Justru penyu dan banyak satwa yang sangat tertekan akibat pembangunan JLS dan aktivitas pariwisata di pesisir selatan Kabupaten Malang. JLS seolah membelah jantung hutan lindung Malang Selatan yang tersisa. Dari total luas hutan lindung Malang selatan seluas 41 ribu hektar, hanya tersisa 1.800 hektar yang masih utuh. Selebihnya berubah menjadi kebun, lahan petanian dan permukiman.
“Hilangnya hutan lindung menjadi ancaman utama satwa. Kehilangan tempat berkembangbiak dan mencari pakan,” ujarnya. Meski hutan lindung Malang Selatan kritis, namun memiliki keragaman hayati yang tinggi. Hutan lindung di Malang Selatan terdiri dari tipe hutan tropis, hutan pantai dan hutan mangrove.
Ada sebanyak 20 jenis bambu alam dan 240 jenis pohon.
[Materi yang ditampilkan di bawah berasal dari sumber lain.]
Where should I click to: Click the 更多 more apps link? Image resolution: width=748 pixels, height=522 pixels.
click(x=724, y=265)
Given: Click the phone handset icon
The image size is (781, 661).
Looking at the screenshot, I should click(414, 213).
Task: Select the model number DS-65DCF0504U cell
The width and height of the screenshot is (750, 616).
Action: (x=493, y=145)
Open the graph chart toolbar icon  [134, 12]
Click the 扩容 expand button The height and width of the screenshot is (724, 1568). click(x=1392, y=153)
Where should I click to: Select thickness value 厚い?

Hutan lindung yang kritis ini menjadi habitat bagi 21 mamalia seperti kijang, macan tutul, dan lutung Jawa. Juga habitat bagi beragam jenis burung seperti elang Jawa (Nisaetus bartelsi) dan kupu-kupu. Selain itu, wisata massal mengancam satwa lantaran semakin banyak manusia beraktivitas di sekitar habitat satwa.
baca juga : Belasan Tahun Menghilang, Penyu Belimbing Muncul Kembali di Pantai Paloh
Bersama Menjaga Penyu
Pakar hukum lingkungan yang juga Dekan Fakultas Hukum Universitas Widyagama Malang Purnawan Dwikora Negara menilai sosok Sutari dan pegiat lingkungan yang menjaga penyu perlu dukungan. Nelayan yang menyelamatkan penyu di Malang Selatan, katanya, merupakan bagian tanggungawab melestarian lingkungan.
Purnawan menjelaskan sesuai Undang-undang Nomor 32 tahun 2009 tentang Perlindungan dan Pengelolaan Lingkungan Hidup, lingkungan hidup adalah kesatuan ruang sumber daya, termasuk manusia dan lingkungan. “Pak Sutari merefleksikan pasal itu,” katanya.
Sutari menjadi peraturan perundang-undanganan yang bergerak. Merefleksikanya ke dalam dunia nyata, bukan hanya bahasa teks yang mati. Sutari, kata Purnawan, sedang menuliskan peraturan perundang-undangan lewat aksi dan perilakunya.
Sementara itu, Ketua komunitas Sato, Anang Eko menjelaskan Sato akan bersinergi dengan BSTC untuk melakukan konservasi penyu di pesisir Malang Selatan. Mendampingi Sutari dan nelayan yang tergabung dalam Pokmaswas Pilar Harapan. “Selama pandemi banyak yang melupakan Pak Sutari dan teman-teman yang menyelamatkan penyu,” katanya.
Selain itu, juga akan mendukung secara teknis lantaran Sato didukung seorang dokter hewan yang memiliki keterampilan teknis merawat penyu yang sakit. Bahkan, BSTC beberapa kali menemukan penyu yang terluka, tubuhnya tersayat baling-baling kapal nelayan Sendangbiru.
baca juga : Menelusuri Misteri Penyu Selundupan di Bali
“Ada dokter hewan Dwi Tientus yang berpengalaman menangani satwa liar,” ujarnya. Para relawan Sato kini tengah membantu menyiapkan sarana penetasan. Membersihkan pasir yang menjadi rumah penetasan. Hingga membantu sampai pelepasan tukik penyu di laut lepas.
Sato, katanya, merupakan bagian dari divisi lingkungan Organisasi Arek Kepanjen. Mereka terpanggil dalam membantu animal rescue bagi satwa di hutan lindung Malang Selatan. Selama ini, juga terjadi konflik antara satwa dan manusia.
“Animal rescue center belum maksimal. Sato hadir di sini untuk bersinergi bersama pegiat lingkungan yang lain,” ujar Anang.